Dans la section « Facteurs de risque » de son prospectus d’action, Rivian était obligé de reconnaître certaines de ces réalités économiques. « Le marché de l’automobile est très concurrentiel, et nous ne réussirons peut-être pas à être compétitifs dans cette industrie », a déclaré le prospectus sans ambages. Bien sûr, Rivian pourrait également s’avérer être l’un des gagnants des prochaines guerres des véhicules électriques. L’entreprise dit avoir des commandes pour plus de cinquante mille camionnettes. Mais tous les constructeurs de véhicules électriques, nouveaux ou anciens, ne peuvent pas réussir : l’industrie automobile n’est pas le lac Wobegon. Les investisseurs font comme si c’était le cas.

Musk est une personne au comportement rationnel. En 2020, il a envoyé les actions de Tesla dans un évanouissement temporaire en tweetant « Le cours de l’action Tesla est trop élevé imo ». Malgré ce tweet, l’action a plus que septuplé au cours des dix-huit mois suivants. Grâce à sa participation dans Tesla, Musk vaut aujourd’hui près de trois cents milliards de dollars. Lui et d’autres milliardaires ont été critiqués pour avoir évité de payer des impôts fédéraux sur des gains d’actions aussi énormes. Il y a quelques semaines, Musk, répondant aux critiques, a publié un autre tweet : « Ces derniers temps, on parle beaucoup de gains non réalisés comme moyen d’évasion fiscale, je propose donc de vendre 10 % de mes actions Tesla. Soutenez-vous cela ? » Après qu’une majorité de trois millions et demi de personnes interrogées ait répondu « Oui », Musk a commencé à vendre certaines de ses actions Tesla. Vendredi, il en avait vendu environ 8,2 millions et levé près de neuf milliards de dollars, selon des documents déposés auprès de la SEC.
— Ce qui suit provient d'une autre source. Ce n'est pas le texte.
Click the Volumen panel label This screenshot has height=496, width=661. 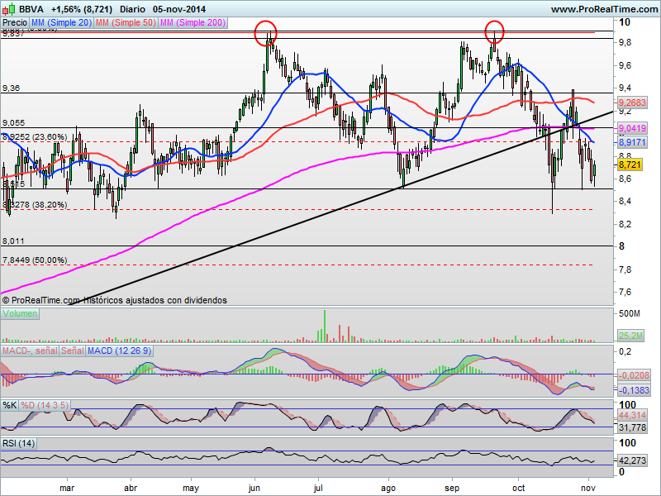point(20,314)
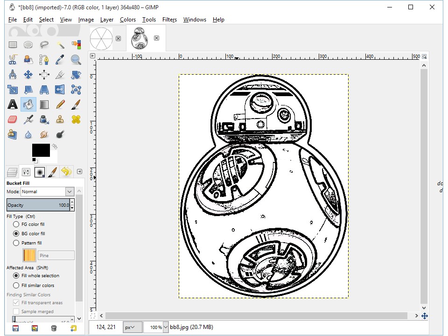Select the Text tool
Viewport: 448px width, 336px height.
(13, 105)
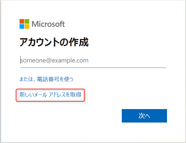Switch to using a phone number instead
The height and width of the screenshot is (143, 186).
click(x=46, y=79)
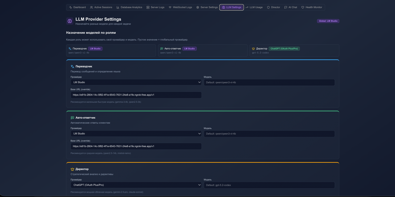Click the Health Monitor heart icon
The height and width of the screenshot is (197, 395).
302,7
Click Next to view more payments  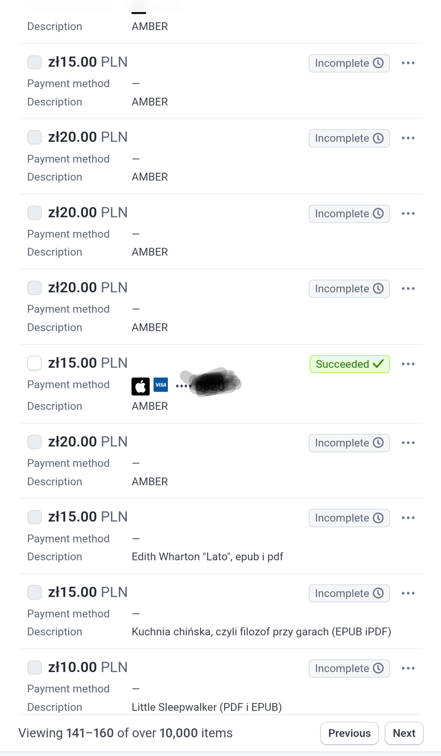[x=404, y=733]
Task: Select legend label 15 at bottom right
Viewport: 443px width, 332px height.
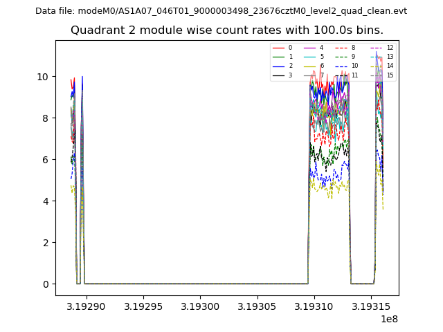Action: point(390,75)
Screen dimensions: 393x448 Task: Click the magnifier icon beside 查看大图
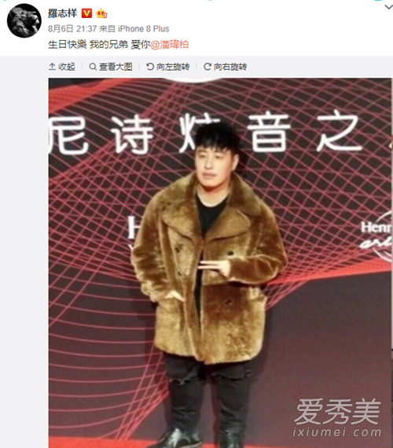(93, 67)
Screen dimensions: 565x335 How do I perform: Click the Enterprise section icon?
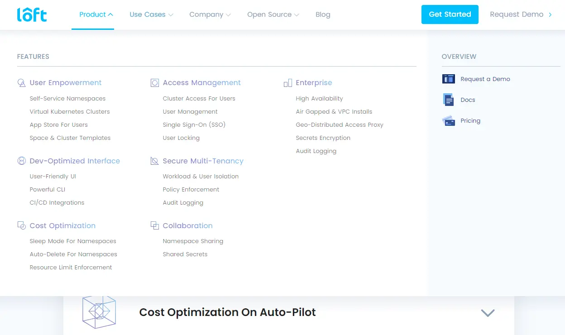[x=288, y=83]
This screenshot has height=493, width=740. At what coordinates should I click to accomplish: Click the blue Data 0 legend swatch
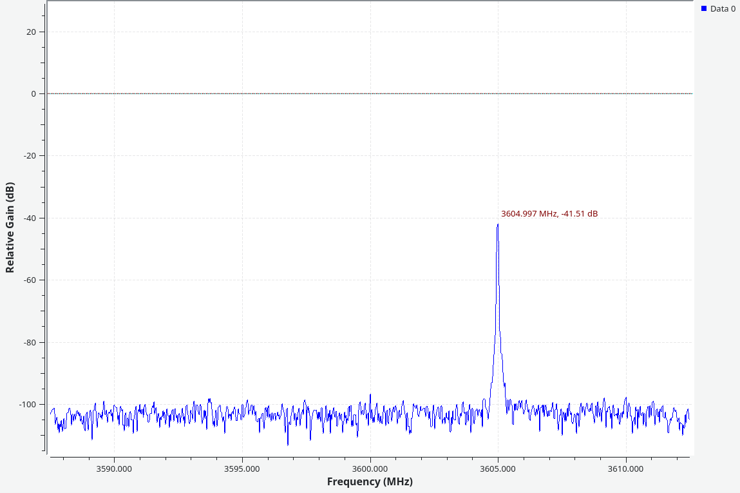point(704,8)
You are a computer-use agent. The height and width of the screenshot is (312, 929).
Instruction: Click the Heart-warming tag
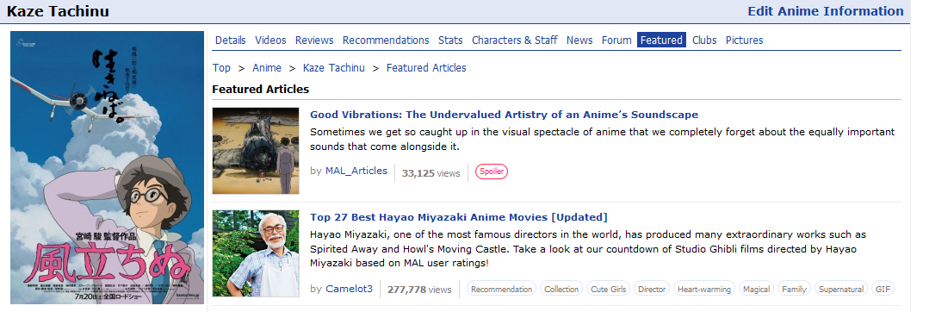pos(704,290)
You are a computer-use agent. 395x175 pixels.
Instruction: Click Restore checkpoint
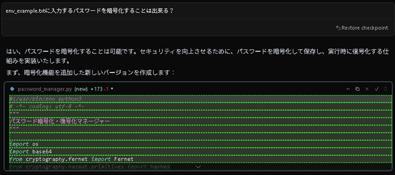pos(365,28)
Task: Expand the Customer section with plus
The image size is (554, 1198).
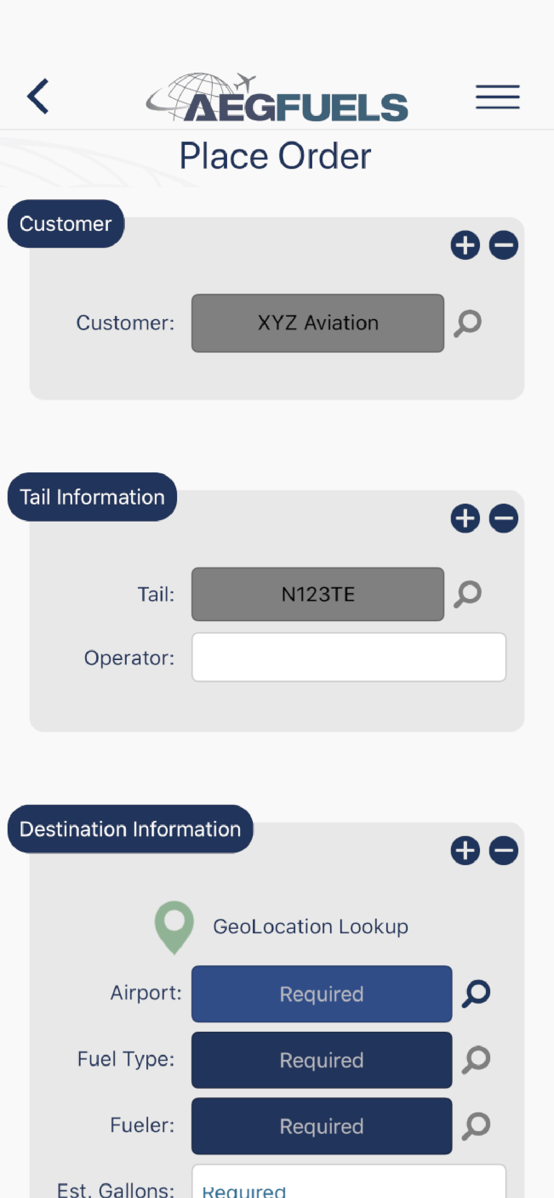Action: tap(465, 245)
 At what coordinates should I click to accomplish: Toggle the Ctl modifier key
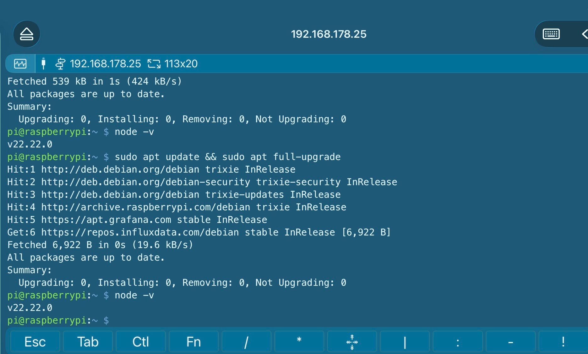141,342
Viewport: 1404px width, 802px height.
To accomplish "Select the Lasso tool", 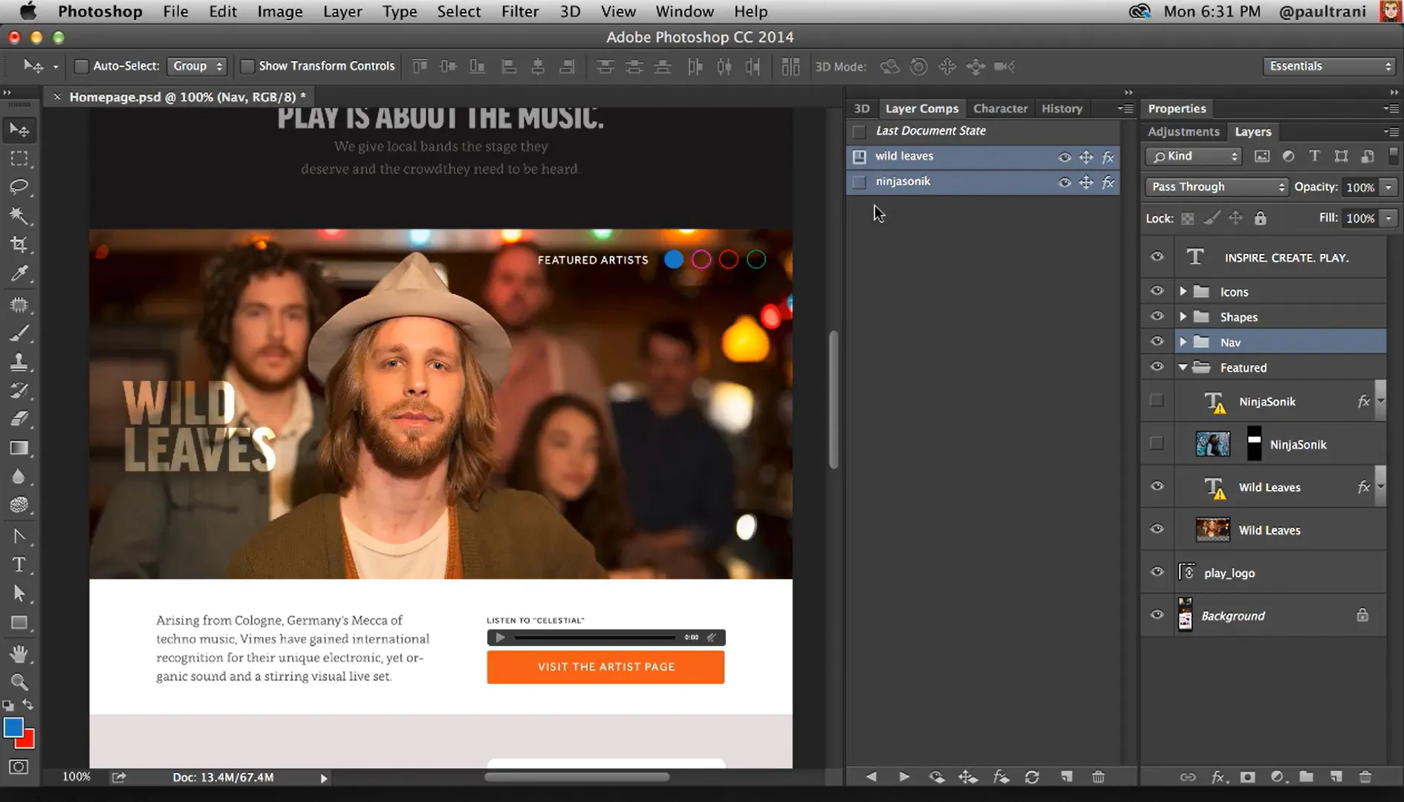I will tap(19, 186).
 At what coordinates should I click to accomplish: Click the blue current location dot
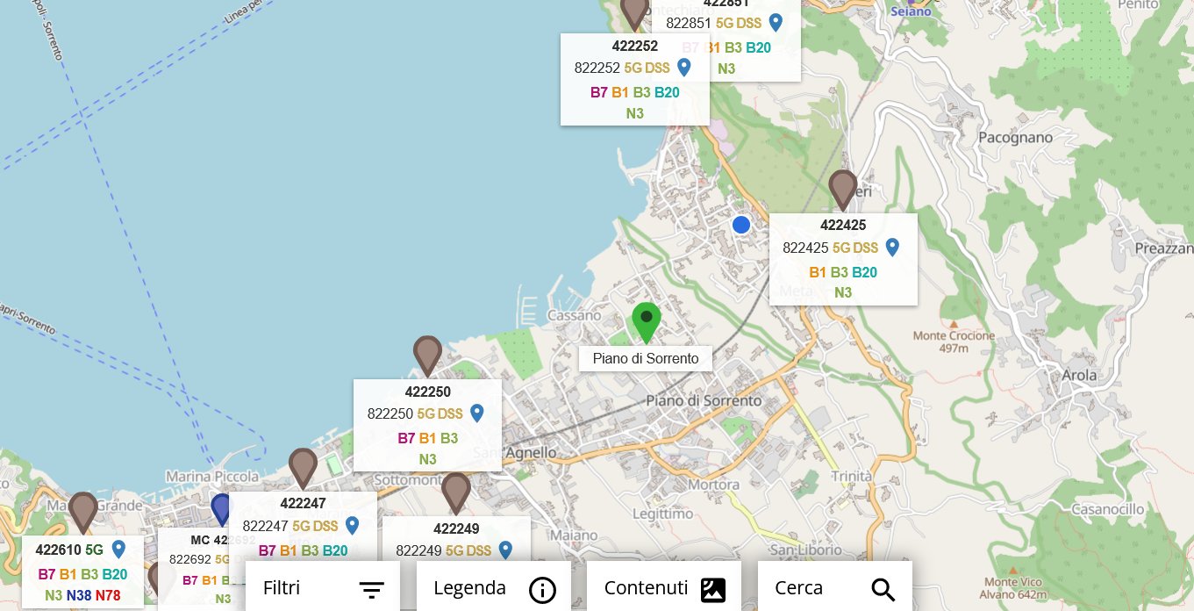click(741, 225)
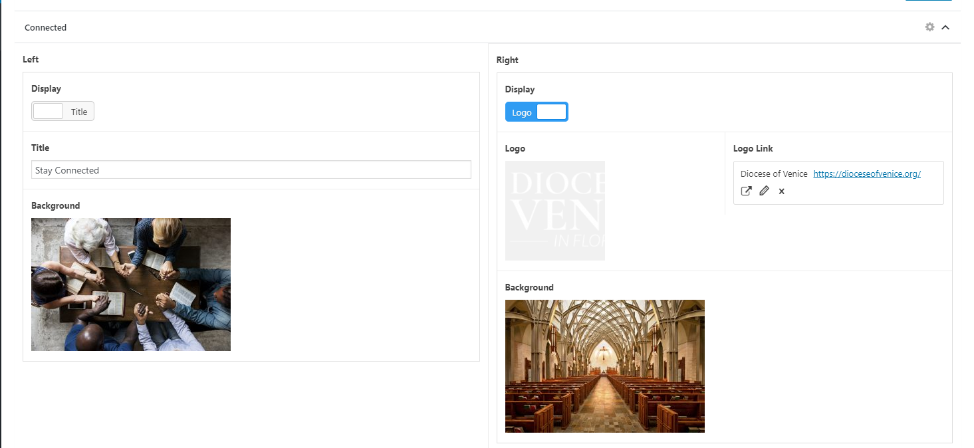Click the Right column heading

(507, 60)

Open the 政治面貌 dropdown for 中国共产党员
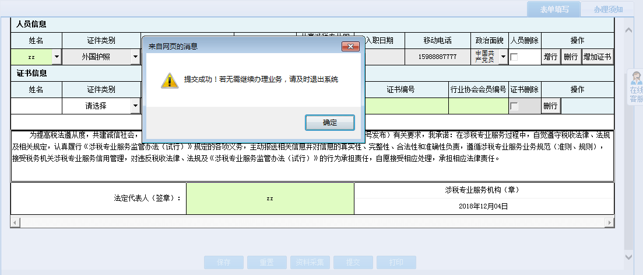[503, 57]
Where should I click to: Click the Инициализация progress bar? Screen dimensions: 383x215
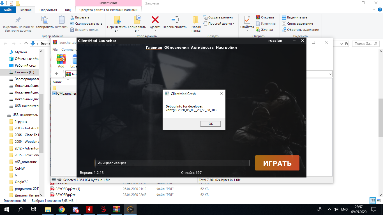172,163
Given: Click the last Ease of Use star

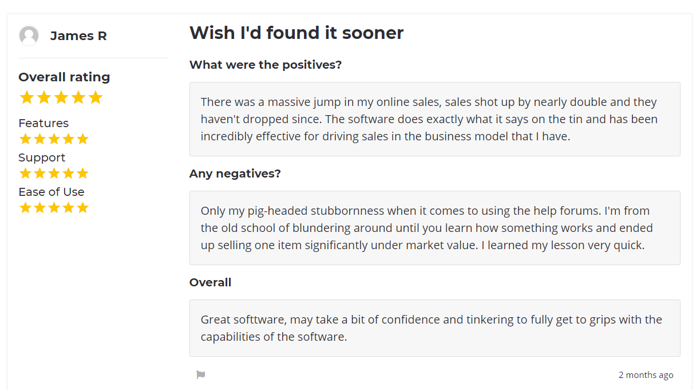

À Wall Street, il y a beaucoup de scepticisme quant à la raison invoquée par Musk pour vendre : qu’il voulait payer ses impôts. Une théorie est qu’il faisait déjà face à un impact fiscal substantiel parce qu’il exerce une grande partie des options d’achat d’actions supplémentaires qui lui ont été accordées dans le passé, lorsque le cours de l’action Tesla était beaucoup plus bas. Il n’y a aucun moyen de savoir avec certitude pourquoi Musk encaisse une partie de ses actions Tesla maintenant, mais il y a une autre explication potentiellement très simple qui ne devrait pas être négligée : c’est la chose sensée à faire. PDG de Tesla depuis 2008, il possède une vaste expérience de première main de l’industrie automobile mondiale et des défis qu’elle présente. Vraisemblablement, il a également une bonne idée de ce que vaut vraiment Tesla, et, sur la base de son tweet de mai de l’année dernière, sa véritable évaluation a peu de rapport avec son cours boursier gonflé actuel. Bien sûr, il y a toujours une chance que le stock aille encore plus haut à partir d’ici, auquel cas Musk laisse potentiellement de l’argent sur la table. En fin de compte, cependant, il y a la leçon de l’histoire à considérer : finalement, les bulles éclatent, et quand elles le font, ce n’est pas joli. C’est le cas des bulles dans les actions individuelles, dans les secteurs industriels et dans l’ensemble du marché. Lors de ma conversation avec Samuelson il y a toutes ces années, il a comparé l’éclatement d’une bulle boursière à une grande accumulation de neige qui cède. « Toutes les bulles sont vulnérables », a-t-il déclaré. « Nous ne savons tout simplement pas quand l’avalanche se produira. »

Musk n’attend pas pour le découvrir. Lundi, Wall Street s’est d’abord levé, à la nouvelle que le président Joe Biden a décidé de nommer Jerome Powell, le président de la Fed, pour un second mandat. Dans le cadre du mandat du Congrès de la banque centrale, l’objectif principal de Powell est de freiner l’inflation et de développer l’emploi, mais les actions de la Fed ont une énorme influence sur les marchés, et elle commence tout juste à réduire certaines de ses mesures de relance monétaire liées à la pandémie. Alors que Powell et ses collègues déterminent quoi faire ensuite, les investisseurs ordinaires pourraient être sages de suivre l’exemple de Musk et de mettre en banque certains de leurs gains récents.